* EXTRACT PROVIDED *
Now we consider a single neuronal system with a feedback connection to itself. Therefore the equation (1) becomes,

as $i=1,j=1,N=1$

and removing the subscripts for clarity as we are considering only one neuron here, $$ \tau \frac{dy}{dt} = -y + W\sigma(y+\theta) + I(t) \quad\quad (11) $$

This forms a one dimensional non-linear system, as $\sigma(x)$ is sigmoidal function, defined as equation (2). We investigate the behaviour of the system by forward integrating with Euler (equation (5)) we get, $$ y(t_{n+1}) = y(t_n) + \frac{h}{\tau}(-y(t_n) + W\sigma(y(t_n)+\theta) + I(t)) \quad\quad (12) $$

Figure (5) shows the behaviour of the recurrent neuron, in the absence of an external input for a range of values of $\theta$ and $W$.

**Figure 5** _{Behaviour of a recurrent neuron, in the absence of external input and initial state of $y=0$. Plotted for a range of values of $W$ and bias term theta ($\theta$).}

In order for the fixed point analysis we would plot phase portrait ($\dot y$ against $y$) in Figure (6) as solving $\dot y = 0$ analytically is not possible. Fixed points and their asymmetry around time axis in Figure (5) are explained by the corresponding phase portrait plot in Figure (6), where fixed points are found at the intersection $\frac{dy}{dt}=0$, signifying that state doesn't change over time at these points. Arrows pointing towards a fixed point shows that at right side of the fixed point, $\frac{dy}{dt}<0$ thus reducing $y$, and on the left side $\frac{dy}{dt}>0$ thus increasing $y$, signifying a stable fixed point. Conversely arrows pointing outward from a fixed point signifies that it is unstable. In the case of a semi-stable, there would be one arrow pointing outwards.

* GIVEN DATA *
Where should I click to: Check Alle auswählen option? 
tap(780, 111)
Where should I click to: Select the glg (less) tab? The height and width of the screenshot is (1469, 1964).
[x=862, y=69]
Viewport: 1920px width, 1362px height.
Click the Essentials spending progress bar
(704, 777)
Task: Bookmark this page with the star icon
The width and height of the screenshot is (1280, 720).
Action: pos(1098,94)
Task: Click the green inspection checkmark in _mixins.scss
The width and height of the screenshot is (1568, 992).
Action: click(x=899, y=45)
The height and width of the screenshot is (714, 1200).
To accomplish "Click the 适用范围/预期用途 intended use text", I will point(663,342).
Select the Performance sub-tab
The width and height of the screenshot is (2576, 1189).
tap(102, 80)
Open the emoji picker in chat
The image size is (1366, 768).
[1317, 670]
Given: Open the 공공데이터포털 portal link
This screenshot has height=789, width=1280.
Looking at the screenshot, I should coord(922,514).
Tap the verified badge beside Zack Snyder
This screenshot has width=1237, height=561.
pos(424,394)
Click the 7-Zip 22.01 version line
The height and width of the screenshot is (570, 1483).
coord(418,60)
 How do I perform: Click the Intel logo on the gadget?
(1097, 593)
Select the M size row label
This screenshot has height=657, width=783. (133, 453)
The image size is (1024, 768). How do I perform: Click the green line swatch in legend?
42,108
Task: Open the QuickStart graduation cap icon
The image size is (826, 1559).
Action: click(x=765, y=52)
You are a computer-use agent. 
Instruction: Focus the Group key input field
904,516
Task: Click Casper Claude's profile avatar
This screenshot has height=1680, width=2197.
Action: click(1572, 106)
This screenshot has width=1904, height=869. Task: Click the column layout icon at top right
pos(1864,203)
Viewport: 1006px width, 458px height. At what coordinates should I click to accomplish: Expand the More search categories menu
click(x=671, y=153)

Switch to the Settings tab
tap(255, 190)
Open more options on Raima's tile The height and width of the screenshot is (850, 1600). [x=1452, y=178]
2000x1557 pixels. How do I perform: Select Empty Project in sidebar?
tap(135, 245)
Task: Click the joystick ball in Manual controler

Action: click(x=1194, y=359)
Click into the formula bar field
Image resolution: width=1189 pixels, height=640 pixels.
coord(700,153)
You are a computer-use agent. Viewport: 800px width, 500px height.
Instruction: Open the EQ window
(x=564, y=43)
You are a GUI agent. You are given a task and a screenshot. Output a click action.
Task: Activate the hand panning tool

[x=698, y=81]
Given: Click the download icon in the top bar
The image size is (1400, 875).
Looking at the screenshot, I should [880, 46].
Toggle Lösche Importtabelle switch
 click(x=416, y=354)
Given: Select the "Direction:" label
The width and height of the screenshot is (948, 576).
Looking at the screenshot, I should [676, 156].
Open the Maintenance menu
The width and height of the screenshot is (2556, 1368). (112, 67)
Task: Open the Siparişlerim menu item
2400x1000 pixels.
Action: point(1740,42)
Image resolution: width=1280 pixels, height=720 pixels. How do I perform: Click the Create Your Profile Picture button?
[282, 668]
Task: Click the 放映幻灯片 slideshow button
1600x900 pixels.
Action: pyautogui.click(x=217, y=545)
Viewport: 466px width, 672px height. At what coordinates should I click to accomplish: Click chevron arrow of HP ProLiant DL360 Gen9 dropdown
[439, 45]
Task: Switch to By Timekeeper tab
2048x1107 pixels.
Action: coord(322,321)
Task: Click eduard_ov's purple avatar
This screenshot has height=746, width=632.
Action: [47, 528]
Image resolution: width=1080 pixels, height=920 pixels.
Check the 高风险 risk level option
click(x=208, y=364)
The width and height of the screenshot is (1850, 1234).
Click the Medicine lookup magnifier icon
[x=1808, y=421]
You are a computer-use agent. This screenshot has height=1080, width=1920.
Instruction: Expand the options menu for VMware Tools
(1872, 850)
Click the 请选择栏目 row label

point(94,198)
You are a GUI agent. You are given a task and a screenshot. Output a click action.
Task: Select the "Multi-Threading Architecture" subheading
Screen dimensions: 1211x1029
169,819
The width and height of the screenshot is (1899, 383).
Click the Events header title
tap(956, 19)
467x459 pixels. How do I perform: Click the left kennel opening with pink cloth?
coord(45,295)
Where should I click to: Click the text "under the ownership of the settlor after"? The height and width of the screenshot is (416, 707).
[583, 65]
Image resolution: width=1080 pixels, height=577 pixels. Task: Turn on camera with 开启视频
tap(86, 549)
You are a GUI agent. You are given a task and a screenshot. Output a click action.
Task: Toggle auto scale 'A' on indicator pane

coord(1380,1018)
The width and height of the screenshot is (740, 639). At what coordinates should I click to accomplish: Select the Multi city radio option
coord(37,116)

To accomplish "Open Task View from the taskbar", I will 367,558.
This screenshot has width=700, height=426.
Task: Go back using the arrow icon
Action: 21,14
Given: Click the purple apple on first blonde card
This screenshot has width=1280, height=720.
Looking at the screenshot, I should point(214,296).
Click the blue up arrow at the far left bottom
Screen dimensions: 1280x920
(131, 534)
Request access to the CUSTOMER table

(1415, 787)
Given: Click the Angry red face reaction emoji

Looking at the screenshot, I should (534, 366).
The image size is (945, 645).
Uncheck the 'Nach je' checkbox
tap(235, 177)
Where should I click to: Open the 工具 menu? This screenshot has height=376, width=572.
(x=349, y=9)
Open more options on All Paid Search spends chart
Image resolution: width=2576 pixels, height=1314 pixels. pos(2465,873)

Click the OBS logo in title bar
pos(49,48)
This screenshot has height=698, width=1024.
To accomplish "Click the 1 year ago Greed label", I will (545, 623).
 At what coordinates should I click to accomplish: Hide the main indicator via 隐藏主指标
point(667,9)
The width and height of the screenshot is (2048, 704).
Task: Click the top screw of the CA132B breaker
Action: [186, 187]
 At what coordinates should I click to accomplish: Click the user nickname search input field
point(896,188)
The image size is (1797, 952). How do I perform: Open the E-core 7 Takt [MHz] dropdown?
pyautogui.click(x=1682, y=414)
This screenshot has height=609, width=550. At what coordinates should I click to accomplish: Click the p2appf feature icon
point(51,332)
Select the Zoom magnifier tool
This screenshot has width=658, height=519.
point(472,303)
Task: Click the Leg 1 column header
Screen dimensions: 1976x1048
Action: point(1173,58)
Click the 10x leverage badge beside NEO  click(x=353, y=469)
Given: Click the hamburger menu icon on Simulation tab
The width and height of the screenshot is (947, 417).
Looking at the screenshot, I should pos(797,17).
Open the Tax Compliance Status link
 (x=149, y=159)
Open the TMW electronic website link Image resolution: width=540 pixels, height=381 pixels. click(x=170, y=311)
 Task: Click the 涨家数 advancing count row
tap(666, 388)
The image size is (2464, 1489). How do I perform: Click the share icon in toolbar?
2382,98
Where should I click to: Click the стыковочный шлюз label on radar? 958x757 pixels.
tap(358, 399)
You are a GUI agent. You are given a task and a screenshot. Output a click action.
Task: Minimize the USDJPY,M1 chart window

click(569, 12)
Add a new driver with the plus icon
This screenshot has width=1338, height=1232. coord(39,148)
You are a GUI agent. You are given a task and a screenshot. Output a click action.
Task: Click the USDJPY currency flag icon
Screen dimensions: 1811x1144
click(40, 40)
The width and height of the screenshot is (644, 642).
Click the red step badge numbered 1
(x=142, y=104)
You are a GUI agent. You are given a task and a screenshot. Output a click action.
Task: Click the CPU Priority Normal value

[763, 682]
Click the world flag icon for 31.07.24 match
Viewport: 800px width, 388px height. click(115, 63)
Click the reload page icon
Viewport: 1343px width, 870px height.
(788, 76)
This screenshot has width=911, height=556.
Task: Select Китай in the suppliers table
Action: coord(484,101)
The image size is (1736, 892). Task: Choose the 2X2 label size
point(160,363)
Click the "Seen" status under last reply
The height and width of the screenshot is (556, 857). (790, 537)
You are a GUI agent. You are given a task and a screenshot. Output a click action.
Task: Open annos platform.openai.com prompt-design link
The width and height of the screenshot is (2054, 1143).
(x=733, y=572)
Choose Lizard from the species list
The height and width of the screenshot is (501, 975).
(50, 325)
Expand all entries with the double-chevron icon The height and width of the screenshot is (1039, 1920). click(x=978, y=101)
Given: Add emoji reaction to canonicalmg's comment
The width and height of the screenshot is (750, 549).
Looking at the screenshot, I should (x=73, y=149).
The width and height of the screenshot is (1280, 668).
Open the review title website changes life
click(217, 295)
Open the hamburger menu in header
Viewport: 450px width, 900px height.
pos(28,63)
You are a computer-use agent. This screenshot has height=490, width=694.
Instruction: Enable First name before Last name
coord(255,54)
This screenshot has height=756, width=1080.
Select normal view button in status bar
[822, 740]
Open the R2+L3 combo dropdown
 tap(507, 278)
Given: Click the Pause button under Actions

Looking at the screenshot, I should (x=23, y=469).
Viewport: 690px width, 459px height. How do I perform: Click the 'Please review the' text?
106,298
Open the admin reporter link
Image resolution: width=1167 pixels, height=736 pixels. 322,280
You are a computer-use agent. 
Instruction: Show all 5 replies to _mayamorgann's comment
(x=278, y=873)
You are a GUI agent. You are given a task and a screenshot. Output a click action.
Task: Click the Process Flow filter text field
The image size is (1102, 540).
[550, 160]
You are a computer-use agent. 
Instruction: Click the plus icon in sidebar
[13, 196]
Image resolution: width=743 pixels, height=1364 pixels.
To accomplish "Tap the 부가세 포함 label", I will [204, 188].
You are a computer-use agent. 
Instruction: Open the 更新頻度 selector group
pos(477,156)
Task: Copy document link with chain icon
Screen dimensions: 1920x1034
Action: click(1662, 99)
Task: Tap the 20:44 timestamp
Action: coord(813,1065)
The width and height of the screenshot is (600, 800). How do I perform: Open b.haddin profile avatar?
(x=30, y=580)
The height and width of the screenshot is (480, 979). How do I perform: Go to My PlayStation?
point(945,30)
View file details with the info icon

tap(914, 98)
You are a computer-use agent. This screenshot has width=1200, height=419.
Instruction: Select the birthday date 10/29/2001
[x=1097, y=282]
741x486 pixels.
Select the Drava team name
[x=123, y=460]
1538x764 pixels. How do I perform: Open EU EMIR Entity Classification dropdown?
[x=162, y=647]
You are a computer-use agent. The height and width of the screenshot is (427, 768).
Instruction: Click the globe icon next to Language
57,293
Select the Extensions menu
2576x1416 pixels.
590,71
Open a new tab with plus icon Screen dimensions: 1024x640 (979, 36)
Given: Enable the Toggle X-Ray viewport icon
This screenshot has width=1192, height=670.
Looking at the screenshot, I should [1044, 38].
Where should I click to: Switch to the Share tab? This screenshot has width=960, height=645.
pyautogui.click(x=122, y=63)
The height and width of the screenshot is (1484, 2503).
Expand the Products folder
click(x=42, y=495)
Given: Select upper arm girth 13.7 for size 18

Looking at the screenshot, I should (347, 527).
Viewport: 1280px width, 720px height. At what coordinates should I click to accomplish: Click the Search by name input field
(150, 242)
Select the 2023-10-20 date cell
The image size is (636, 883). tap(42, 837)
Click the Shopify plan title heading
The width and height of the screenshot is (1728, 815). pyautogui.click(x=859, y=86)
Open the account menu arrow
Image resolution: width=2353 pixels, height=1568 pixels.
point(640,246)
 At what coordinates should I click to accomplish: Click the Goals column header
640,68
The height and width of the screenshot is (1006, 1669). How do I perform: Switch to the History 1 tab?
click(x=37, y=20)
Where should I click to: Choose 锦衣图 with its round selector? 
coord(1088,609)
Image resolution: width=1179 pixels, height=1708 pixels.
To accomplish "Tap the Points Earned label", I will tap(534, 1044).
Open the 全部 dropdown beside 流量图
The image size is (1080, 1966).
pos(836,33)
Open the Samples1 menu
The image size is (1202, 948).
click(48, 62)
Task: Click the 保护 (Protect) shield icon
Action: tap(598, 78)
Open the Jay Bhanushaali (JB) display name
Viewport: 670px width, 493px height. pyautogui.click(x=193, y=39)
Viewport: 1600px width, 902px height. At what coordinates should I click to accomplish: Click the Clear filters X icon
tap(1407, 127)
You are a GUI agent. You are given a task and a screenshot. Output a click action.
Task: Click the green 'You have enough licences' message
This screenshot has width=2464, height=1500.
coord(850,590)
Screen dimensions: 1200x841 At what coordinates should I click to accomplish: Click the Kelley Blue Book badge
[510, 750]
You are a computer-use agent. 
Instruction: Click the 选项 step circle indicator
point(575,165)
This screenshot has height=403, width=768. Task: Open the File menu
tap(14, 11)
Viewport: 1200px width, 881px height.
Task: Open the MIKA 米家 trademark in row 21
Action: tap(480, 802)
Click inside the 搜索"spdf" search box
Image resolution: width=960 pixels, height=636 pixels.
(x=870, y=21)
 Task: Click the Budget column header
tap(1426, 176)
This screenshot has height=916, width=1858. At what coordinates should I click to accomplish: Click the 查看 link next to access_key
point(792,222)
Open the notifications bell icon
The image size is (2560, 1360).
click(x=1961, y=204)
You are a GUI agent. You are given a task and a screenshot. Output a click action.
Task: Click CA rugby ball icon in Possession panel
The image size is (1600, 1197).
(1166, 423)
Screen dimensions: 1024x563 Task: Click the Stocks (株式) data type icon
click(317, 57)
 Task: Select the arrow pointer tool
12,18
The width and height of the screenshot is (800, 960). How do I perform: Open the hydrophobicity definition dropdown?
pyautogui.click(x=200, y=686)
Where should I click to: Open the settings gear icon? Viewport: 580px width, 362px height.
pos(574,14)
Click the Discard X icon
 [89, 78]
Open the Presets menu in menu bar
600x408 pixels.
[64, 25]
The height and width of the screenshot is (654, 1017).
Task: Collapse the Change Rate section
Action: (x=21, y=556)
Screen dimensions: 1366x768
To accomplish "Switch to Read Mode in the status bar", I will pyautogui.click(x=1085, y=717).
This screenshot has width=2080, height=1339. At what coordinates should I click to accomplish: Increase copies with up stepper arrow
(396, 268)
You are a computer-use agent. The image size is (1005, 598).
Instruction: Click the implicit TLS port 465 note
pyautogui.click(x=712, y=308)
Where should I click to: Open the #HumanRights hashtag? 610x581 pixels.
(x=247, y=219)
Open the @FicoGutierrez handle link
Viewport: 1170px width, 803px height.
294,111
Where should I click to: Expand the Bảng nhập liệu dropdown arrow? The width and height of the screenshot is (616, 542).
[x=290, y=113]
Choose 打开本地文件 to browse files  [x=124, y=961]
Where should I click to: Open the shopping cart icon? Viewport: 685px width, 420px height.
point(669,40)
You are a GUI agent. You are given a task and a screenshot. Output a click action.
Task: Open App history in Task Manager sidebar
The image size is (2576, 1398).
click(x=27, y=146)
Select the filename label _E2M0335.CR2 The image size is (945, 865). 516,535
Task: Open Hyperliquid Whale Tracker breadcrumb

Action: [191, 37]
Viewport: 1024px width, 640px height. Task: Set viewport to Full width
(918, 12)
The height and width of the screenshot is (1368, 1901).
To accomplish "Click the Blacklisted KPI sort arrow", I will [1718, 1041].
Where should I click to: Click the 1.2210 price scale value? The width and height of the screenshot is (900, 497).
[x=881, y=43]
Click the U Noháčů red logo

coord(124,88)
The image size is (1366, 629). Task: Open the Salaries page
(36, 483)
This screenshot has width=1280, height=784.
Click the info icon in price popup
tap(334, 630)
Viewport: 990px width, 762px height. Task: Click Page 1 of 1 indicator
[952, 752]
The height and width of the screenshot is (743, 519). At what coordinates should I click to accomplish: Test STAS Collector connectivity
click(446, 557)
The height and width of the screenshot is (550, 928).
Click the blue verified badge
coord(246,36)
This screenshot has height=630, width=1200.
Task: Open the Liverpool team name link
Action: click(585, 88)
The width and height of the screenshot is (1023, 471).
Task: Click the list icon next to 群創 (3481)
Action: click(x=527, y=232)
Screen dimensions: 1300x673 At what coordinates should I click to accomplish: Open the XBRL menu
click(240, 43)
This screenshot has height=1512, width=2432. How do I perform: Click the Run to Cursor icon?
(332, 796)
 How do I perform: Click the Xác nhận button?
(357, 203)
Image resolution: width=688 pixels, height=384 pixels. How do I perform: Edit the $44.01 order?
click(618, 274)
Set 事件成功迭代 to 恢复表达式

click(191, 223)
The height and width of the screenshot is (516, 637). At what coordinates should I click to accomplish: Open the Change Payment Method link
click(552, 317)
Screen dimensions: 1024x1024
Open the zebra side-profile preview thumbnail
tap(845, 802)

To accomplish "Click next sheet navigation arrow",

* PROMPT A *
Print the part of the recurrent neuron text starting with "This forms a" and going on through "of $\theta$ and $W$.".
* PROMPT B *
Answer these questions from the text on the single recurrent neuron:
(i) Which method is used to forward integrate the system?
(ii) What initial state of y is used for the behavior shown in Figure 5?
(iii) Why is a phase portrait plotted for the fixed point analysis?
* PROMPT C *
Go on with the text about the single recurrent neuron, starting after its last sentence.

* TASK RESPONSE A *
This forms a one dimensional non-linear system, as $\sigma(x)$ is sigmoidal function, defined as equation (2). We investigate the behaviour of the system by forward integrating with Euler (equation (5)) we get, $$ y(t_{n+1}) = y(t_n) + \frac{h}{\tau}(-y(t_n) + W\sigma(y(t_n)+\theta) + I(t)) \quad\quad (12) $$

Figure (5) shows the behaviour of the recurrent neuron, in the absence of an external input for a range of values of $\theta$ and $W$.

* TASK RESPONSE B *
(i) Euler integration (equation (5)).
(ii) y = 0.
(iii) Because solving dy/dt = 0 analytically is not possible.

* TASK RESPONSE C *
**Figure 6** _{Phase portrait of a recurrent neuron, in the absence of external input and initial state of $y=0$. Plotted with a range of values of $W$ and bias term theta ($\theta$). For a given $W$, the bias term theta ($\theta$) determines fixed point location. For the given $W$ and $\theta$ values here, the fixed points are stable as shown by arrows converging. However bifurcation is possible with other values, see text.}

For a given $y$, the bias term $\theta<0$, pushes the sigmoid away from activation (towards right; positive values of $y$) and when $\theta>0$, attracts the sigmoid to activation (toward left; negative values of $y$). This corresponds to plots shifting vertically as seen in Figure (6). Positive weight ($W$) reinforces the activation while negative weight inhibits it. $W=0$ equates to non-recurrent state.

Figure (6) shows that the system contains one fixed point for the values $\theta=[-5;0;5]$ and $W=[-5;0;5]$ and it is stable. But $W$ governs the curvature of the line and if for some value of $W>0$, this curvature forms a minima and a maxima that could cross $\dot y = 0$, creating a new fixed point, the behaviour would qualitatively change. We would examine this possible bifurcation scenario next.

**Figure 7** _{Phase portraits of possible bifurcation scenarios. At $\theta=-2$ (left plot) varying $W$ shows that at $W\approx4$, $F'(y) = 0$. Fixed point at this point is stable, but convergence would be much slower as $F(y)\approx0$. At $\theta=-5$ (right plot) increasing $W$ will create a second fixed point, which is unstable as $F(y)<0$ around it. Immediately after, a third fixed point will be created, which is stable as $F(y)<0$ on the right and $F(y)>0$ on the left. At $\theta=-3$ (middle plot) shows that increasing $W$ will make the middle fixed point to vanish by combining itself with the fixed point on the left.}

## Bifurcation

Bifurcation depends on $W$ and $\theta$ which are both independent. In order to examine the effects, we keep one parameter fixed while varying the other. Phase portraits shown in Figure (7) can be used to graphically reason out the stability of the system. Figure (8) shows 3 dimensional bifurcation plots as $W$ and $\theta$ are changed. Each point on the surface is a fixed point.

**Figure 8** _{Bifurcation surface by plotting fixed points over ($W$ , $\theta$) plane. There's a 'cusp catastrophe' appearing when the surface folds over on itself.}

It shows that the surface folds over on itself in certain places. This is called a 'cusp catastrophe' [4]. As parameters are changed, the behaviour of the system can discontinuously change, when there's a sudden drop over the surface above to the one below. In some real world systems like bridges, buildings or an insect ecosystem these could be truly catastrophic of its stability [4].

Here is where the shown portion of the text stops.